→ **Problem to solve**: Give the listing again word for word, excluding the pictures it contains.

→ **Dataset entries**:
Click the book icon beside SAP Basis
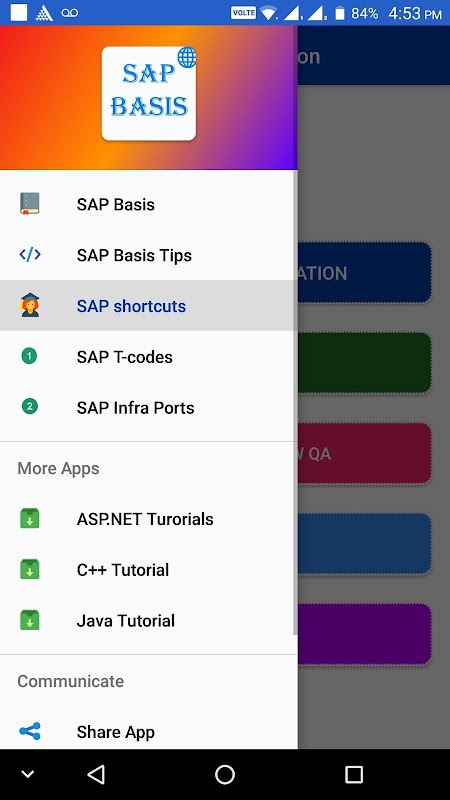 pyautogui.click(x=30, y=204)
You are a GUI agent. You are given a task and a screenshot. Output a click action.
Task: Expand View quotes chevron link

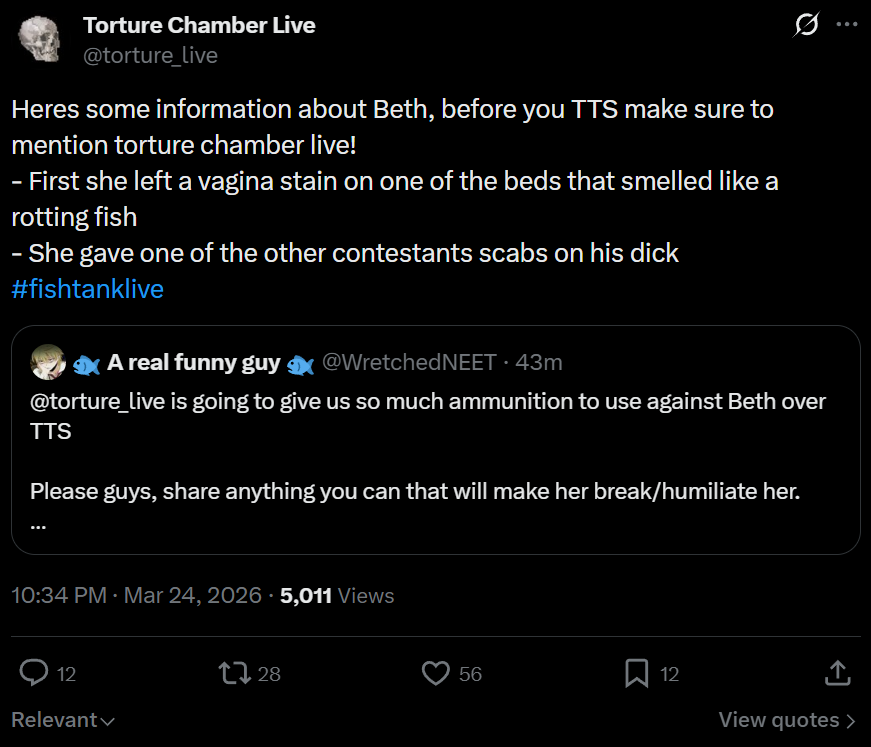click(787, 720)
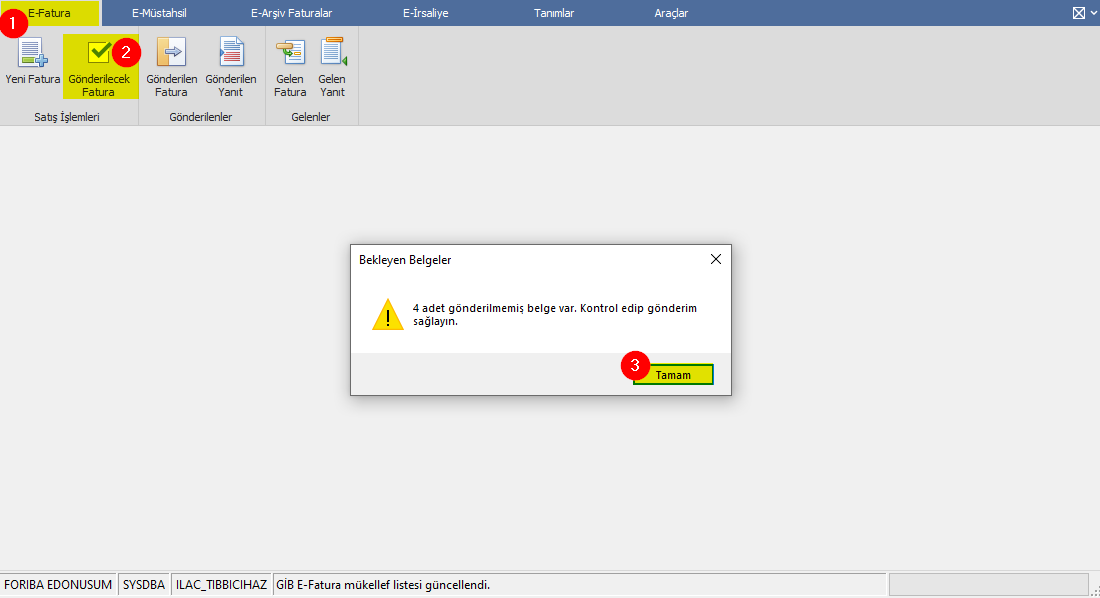Go to the E-Arşiv Faturalar tab
Image resolution: width=1100 pixels, height=598 pixels.
(x=291, y=13)
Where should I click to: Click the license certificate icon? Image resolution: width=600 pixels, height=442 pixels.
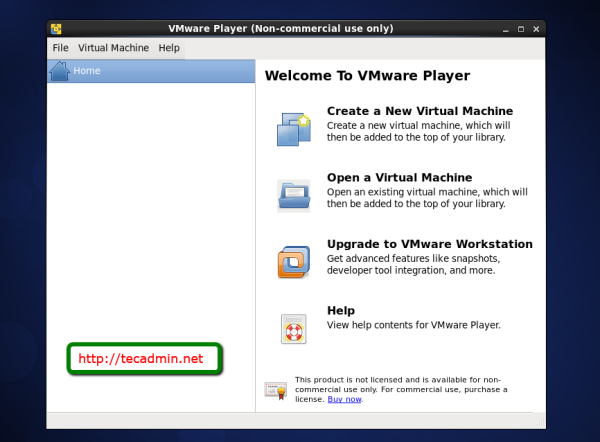(x=276, y=389)
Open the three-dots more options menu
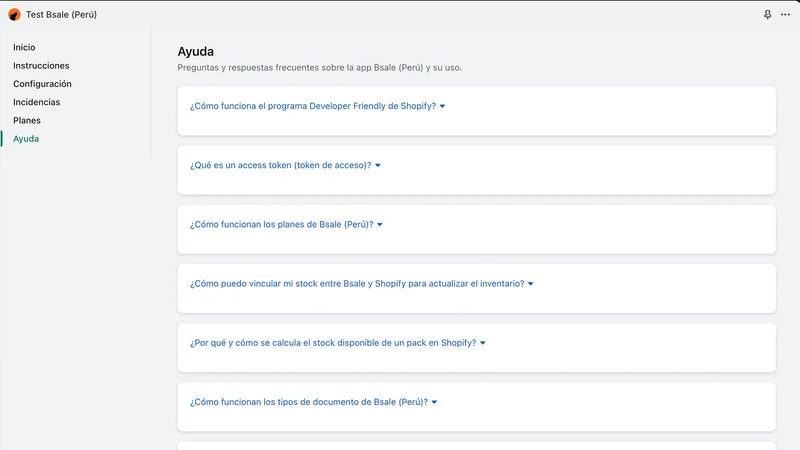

→ **Task response**:
Click the book icon beside SAP Basis
 pyautogui.click(x=30, y=204)
You are a GUI agent. You are given a task and a screenshot. Output a click action.
Task: Expand View quotes chevron link

click(787, 720)
Go to the E-Arşiv Faturalar tab
Image resolution: width=1100 pixels, height=598 pixels.
(x=291, y=13)
Where should I click to: Click the license certificate icon? Image resolution: width=600 pixels, height=442 pixels.
(x=276, y=389)
Open the three-dots more options menu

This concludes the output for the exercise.